Beim Workshop im März wurden vier Lösungen für die Gestaltung und Herstellung der Rohre und ihres Trägersystems besprochen. Die Basislinie ist ein 3 bis 4 mm dickes Rohr, ähnlich denen, die in Virgo und LIGO im Einsatz sind, mit einigen Modifikationen, um der neuen Tunnelumgebung und strengeren Empfindlichkeitsanforderungen gerecht zu werden. Eine weitere Option ist ein 1 bis 1,5 mm dickes Wellgefäß, das ohne Verstärkung und Faltenbalg auskommt. Darüber hinaus wurden Konstruktionen diskutiert, die auf doppelwandigen Rohren basieren, wobei die Innenwand dünn und leicht zu erwärmen ist und die Außenwand die strukturelle Rolle übernimmt. Ohne die Sauberkeits- und Druckanforderungen, die an das Laserstrahlvakuum gestellt werden, würde zwischen den beiden Wänden ein Isolationsvakuum erzeugt. Die bei Druckübergängen auf die Innenwand wirkenden Kräfte würden durch das Öffnen von Axialbewegungsventilen, die noch nicht vollständig ausgelegt sind, minimiert werden. Schließlich wurde auch eine Gaspipeline-Lösung in Betracht gezogen, die aus einer 1,5 cm dicken Wand aus Weichstahl bestehen würde. Der Hauptvorteil dieser Lösung sind ihre relativ geringen Kosten, da es sich um einen Standardansatz in der Öl- und Gasindustrie handelt. Aus Gründen des Korrosionsschutzes und des Ultrahochvakuums wäre jedoch eine Oberflächenbehandlung auf beiden Seiten der Rohrwände erforderlich. Diese Behandlungen werden derzeit geprüft. Für alle Arten von Designs ist die Integration optischer Ablenkelemente (die eine intermittierende Verkleinerung der Rohröffnung bewirken, um gestreute Photonen zu blockieren) Gegenstand intensiver Untersuchungen, wobei über Optionen für Position, Material, Oberflächenbehandlung und Installation berichtet wird. Ein weiteres heißes Thema ist die Übertragung von Schwingungen vom Tunnelbauwerk auf die Schallwand.

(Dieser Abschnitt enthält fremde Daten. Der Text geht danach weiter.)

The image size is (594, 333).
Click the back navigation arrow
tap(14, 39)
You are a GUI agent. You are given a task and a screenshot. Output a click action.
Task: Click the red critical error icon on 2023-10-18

Die Herstellung der Rohre direkt aus Metallcoils und deren Oberflächenbehandlung kann bei Zulieferern oder direkt am Installationsort erfolgen. Der erste Ansatz würde die Kosten für Infrastruktur und Arbeitskräfte senken, während der zweite Ansatz die Transportkosten senken und der globalen Logistik zusätzliche Freiheitsgrade bieten würde, da die Lagerfläche minimiert würde. Die Untersuchung der In-situ-Produktion wurde mit einer konzeptionellen Untersuchung eines Prozesses, der von einer Spule aus Rohre beliebiger Länge direkt in die unterirdischen Bereiche liefern könnte, an ihre Grenzen gebracht: Die Metallspule kommt im Tunnel an; Anschließend wird es in einer speziellen Maschine installiert, die das Coil abwickelt und das Metallblech verschweißt, um das Rohr beliebiger Länge zu formen.
Diese Themen werden in den kommenden Monaten weiterentwickelt und die Ergebnisse in einen umfassenden technischen Entwurfsbericht einfließen. Dieser Bericht wird eine detaillierte Kostenoptimierung enthalten und in einem Pilotsektor am CERN validiert werden. Da das Projekt noch knapp zweieinhalb Jahre dauert, wird sein Erfolg erhebliche Anstrengungen und entschlossene Motivation erfordern. Der Optimismus, der durch die Begeisterung und den kooperativen Ansatz aller Teilnehmer des Workshops geweckt wurde, ist daher sehr ermutigend.